Grids could allow the analysis of
huge investment portfolios in minutes
instead of hours, significantly accelerate
drug development, and reduce design times
and defects. With computing cycles plentiful
and inexpensive, practical grid computing
would open the door to new models
for compute utilities, a service similar
to an electric utility in which a user buys
computing time on-demand from a
provider.
Some industrial applications are important
enough to warrant the use of dedicated
high-end computers (supercomputers
or clusters of computers and/or
supercomputers).

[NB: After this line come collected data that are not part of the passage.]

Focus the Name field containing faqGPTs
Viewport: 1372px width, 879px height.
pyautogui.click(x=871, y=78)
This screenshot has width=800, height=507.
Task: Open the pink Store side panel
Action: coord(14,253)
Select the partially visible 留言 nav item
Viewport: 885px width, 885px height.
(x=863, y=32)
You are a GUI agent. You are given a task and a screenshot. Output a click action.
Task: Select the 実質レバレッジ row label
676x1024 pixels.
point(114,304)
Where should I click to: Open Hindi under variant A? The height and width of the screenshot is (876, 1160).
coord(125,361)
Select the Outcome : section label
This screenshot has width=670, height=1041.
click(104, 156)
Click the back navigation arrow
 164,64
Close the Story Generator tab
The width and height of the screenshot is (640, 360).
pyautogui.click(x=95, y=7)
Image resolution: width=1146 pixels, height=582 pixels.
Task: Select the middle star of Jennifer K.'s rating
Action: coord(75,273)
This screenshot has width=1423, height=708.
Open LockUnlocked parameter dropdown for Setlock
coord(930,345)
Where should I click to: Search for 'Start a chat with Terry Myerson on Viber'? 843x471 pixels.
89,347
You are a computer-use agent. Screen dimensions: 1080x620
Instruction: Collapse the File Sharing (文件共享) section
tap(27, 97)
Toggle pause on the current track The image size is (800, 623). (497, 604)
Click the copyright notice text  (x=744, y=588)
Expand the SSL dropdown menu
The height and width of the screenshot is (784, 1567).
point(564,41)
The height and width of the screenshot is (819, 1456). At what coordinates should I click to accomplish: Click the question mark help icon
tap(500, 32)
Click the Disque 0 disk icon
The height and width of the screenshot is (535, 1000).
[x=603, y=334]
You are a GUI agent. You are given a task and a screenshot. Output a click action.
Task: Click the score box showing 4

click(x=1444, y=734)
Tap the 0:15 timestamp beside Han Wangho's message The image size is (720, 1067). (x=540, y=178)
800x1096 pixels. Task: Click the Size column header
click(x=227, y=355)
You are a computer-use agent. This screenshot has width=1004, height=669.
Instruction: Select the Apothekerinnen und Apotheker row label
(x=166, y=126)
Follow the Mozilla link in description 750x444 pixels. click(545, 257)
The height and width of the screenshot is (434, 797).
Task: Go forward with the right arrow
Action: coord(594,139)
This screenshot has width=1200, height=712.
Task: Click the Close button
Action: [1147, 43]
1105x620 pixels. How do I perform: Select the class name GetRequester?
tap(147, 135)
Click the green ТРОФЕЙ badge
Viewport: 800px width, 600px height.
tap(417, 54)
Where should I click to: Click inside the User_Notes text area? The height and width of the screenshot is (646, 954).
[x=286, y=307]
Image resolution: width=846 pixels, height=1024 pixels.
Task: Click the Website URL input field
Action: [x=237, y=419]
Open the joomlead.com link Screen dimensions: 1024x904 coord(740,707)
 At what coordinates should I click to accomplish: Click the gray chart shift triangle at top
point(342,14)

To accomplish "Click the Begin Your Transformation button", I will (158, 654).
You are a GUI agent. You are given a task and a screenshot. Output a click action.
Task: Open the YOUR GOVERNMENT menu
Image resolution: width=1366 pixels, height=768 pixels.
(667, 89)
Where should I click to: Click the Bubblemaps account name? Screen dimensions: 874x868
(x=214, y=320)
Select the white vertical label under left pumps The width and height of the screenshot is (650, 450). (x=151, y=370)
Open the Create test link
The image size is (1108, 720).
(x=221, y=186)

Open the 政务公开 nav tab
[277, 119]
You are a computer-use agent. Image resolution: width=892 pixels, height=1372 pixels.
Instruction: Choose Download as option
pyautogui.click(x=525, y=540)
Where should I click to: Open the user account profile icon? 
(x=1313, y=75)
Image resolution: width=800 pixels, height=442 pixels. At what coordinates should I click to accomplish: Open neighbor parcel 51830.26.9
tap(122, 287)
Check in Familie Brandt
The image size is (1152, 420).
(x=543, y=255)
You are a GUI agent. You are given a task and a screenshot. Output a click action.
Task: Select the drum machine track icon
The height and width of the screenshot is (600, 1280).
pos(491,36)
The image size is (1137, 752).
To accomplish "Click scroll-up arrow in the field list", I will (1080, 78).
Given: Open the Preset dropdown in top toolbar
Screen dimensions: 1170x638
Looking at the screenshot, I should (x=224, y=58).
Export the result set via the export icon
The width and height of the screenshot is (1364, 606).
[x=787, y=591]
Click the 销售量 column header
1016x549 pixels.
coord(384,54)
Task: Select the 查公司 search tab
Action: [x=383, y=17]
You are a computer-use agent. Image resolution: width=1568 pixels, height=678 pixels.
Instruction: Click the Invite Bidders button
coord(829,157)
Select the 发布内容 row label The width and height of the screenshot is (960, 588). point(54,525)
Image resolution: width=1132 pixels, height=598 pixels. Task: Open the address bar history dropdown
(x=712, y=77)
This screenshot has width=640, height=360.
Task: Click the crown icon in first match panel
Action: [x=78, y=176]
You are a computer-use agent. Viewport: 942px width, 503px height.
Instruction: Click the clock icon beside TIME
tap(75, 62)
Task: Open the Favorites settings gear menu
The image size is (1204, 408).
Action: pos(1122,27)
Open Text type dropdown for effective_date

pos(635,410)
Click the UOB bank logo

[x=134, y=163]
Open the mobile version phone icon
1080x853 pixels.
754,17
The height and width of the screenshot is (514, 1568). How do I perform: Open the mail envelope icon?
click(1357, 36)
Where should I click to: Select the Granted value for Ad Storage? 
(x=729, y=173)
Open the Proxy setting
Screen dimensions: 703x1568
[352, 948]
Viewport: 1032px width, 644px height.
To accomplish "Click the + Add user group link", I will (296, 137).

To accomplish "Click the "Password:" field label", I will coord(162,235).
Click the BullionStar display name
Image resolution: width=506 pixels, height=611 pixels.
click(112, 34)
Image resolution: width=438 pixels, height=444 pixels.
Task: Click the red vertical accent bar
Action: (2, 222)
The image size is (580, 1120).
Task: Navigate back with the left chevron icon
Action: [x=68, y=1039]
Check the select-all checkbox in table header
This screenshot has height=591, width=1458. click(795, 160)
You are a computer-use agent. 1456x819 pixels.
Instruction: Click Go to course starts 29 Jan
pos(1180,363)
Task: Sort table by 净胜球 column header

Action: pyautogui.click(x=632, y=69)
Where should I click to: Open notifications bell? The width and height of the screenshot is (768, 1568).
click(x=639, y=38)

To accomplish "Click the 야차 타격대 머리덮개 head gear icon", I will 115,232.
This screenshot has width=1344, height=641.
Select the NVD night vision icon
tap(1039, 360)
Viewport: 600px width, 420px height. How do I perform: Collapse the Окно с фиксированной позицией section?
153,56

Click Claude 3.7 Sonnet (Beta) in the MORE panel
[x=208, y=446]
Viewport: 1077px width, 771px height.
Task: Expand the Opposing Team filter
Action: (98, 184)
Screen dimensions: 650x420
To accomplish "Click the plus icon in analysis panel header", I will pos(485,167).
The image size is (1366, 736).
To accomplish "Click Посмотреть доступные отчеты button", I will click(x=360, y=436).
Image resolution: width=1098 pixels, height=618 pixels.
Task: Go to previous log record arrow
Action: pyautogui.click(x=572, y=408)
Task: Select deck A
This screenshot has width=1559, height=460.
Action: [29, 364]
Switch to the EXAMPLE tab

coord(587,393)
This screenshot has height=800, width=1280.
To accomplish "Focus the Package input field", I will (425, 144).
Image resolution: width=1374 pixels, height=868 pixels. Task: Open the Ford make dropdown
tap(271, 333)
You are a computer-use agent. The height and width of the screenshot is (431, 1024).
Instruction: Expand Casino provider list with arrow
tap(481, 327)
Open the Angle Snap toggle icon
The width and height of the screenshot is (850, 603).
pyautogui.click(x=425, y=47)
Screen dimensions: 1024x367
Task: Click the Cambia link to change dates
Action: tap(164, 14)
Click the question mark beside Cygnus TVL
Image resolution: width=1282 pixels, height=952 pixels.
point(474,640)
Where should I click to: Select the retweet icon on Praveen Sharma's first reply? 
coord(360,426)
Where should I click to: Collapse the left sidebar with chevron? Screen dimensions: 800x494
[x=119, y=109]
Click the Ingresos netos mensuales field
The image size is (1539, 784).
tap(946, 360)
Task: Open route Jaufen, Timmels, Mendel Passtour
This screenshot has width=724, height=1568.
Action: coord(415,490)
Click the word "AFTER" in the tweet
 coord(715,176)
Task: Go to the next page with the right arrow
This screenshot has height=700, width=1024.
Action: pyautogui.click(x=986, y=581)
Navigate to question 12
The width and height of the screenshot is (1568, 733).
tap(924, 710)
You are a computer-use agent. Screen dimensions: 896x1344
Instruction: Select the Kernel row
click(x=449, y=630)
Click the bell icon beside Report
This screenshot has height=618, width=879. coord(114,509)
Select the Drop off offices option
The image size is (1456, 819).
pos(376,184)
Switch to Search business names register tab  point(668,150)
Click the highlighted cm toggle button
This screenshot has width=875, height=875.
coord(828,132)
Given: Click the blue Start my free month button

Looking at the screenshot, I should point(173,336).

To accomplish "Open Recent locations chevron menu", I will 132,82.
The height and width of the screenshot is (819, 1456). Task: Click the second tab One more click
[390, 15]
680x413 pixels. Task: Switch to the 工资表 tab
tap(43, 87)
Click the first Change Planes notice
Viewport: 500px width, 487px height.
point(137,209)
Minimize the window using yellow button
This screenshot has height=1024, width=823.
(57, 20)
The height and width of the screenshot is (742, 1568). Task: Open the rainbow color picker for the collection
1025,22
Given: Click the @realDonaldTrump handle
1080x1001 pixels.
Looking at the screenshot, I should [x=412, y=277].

A much larger body of
scientific and engineering applications
stands to benefit from grid computing,
including weather forecasting, financial and
mechanical modeling, immunology, circuit
simulation, aircraft design, fluid mechanics,
and almost any problem that is mathematically
equivalent to a flow.
Complexity
The simplest class of applications
addressed with a computational grid has
been independently parallel problems (sometimes
called embarrassingly parallel because
they are relatively straightforward to solve
with a grid). These applications work in a
simple scatter–gather model; that is, a
problem is divided into pieces of data, and
a separate data set is sent via the Internet to
different nodes, each of which works independently
and without communicating
with the other nodes to derive its results.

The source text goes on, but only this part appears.